Schneeberger Daniela · Nationalrat · 2023-06-14
Schneeberger Daniela · Nationalrat · Basel-Landschaft · FDP-Liberale Fraktion · 2023-06-14
Wortprotokoll
Wir sind bei Block 2, beim Schuldzinsenabzug. Die Mehrheit beurteilt eine generelle Streichung des Schuldzinsenabzugs als verfassungswidrig und ist der Meinung, dass damit die Besteuerung nach der wirtschaftlichen Leistungsfähigkeit negiert würde. Der Vermieter muss seine Mieterträge weiter unverändert versteuern, ist jedoch von der Einschränkung oder Streichung des Schuldzinsenabzugs genauso betroffen wie alle anderen steuerpflichtigen Personen. Die Person, die nur eine vermietete Liegenschaft besitzt und die Mieterträge versteuern muss, sollte ihre Schuldzinsen als Gewinnungskosten weiterhin abziehen können.
Wenn eine Person nur über selbstbewohntes Wohneigentum verfügt, dann ist der Fall klar: Ohne Eigenmietwert, also ohne steuerbare Vermögenserträge, kann sie den Schuldzinsenabzug nicht mehr machen. Schwierig wird es aber bei der Beurteilung von gemischter Verwendung und mehreren Vermögenswerten.
Die Mehrheit erachtet die 40 Prozent als einen gangbaren Kompromiss zum Beschluss des Ständerates mit 70 Prozent, um der Diskussion über die Behandlung des beweglichen und unbeweglichen Vermögensertrages gerecht zu werden. Die Minderheit I (Bendahan) beantragt, dass 40 Prozent des unbeweglichen Vermögensertrags abgezogen werden können. Die Minderheit II (Burgherr) folgt dem Beschluss des Ständerates und beantragt, dass 70 Prozent des unbeweglichen und beweglichen Vermögensertrags abgezogen werden können. Die Minderheit III (Glättli) möchte gar keinen Schuldzinsenabzug mehr.

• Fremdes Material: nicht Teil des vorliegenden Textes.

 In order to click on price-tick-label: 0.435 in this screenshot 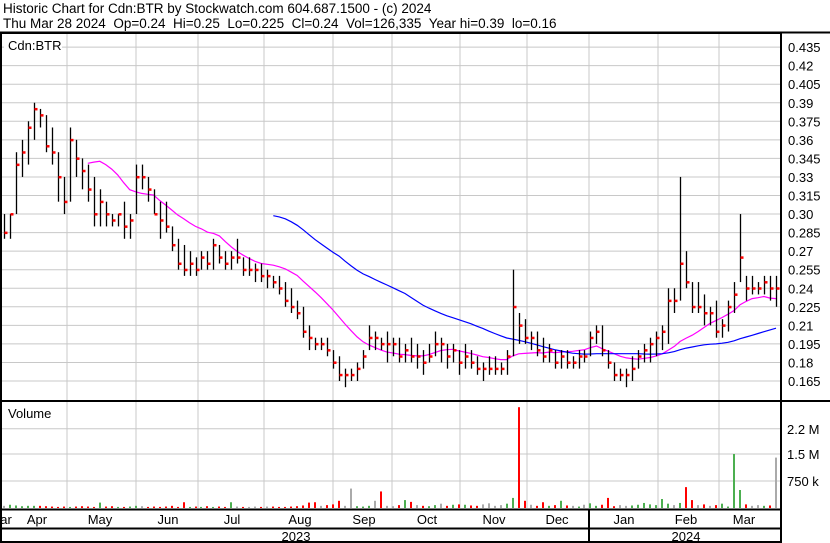, I will do `click(804, 48)`.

Wir haben die Anträge in der Kommission natürlich ausgemehrt. In der ersten Abstimmung obsiegte der jetzige Mehrheitsantrag gegenüber dem Antrag Bendahan mit 15 zu 10 Stimmen bei 0 Enthaltungen. In der zweiten Abstimmung obsiegte der jetzige Mehrheitsantrag gegenüber dem Antrag Burgherr mit 14 zu 11 Stimmen bei 0 Enthaltungen. In der dritten Abstimmung obsiegte der jetzige Antrag der Mehrheit [PAGE 1330] gegenüber dem Antrag Glättli mit 14 zu 11 Stimmen bei 0 Enthaltungen. Ich bitte Sie also, der Mehrheit der Kommission zu folgen.
Der Einzelantrag Aeschi Thomas verlangt den vollen Abzug des beweglichen und unbeweglichen Vermögensertrages. Ich gehe davon aus, dass ich hier sagen kann, dass die Mehrheit der Kommission das nicht wünscht. Den Einzelantrag Ryser haben wir so nicht besprochen.
In der Gesamtabstimmung hat Ihre Kommission die Vorlage mit 16 zu 9 Stimmen bei 0 Enthaltungen angenommen.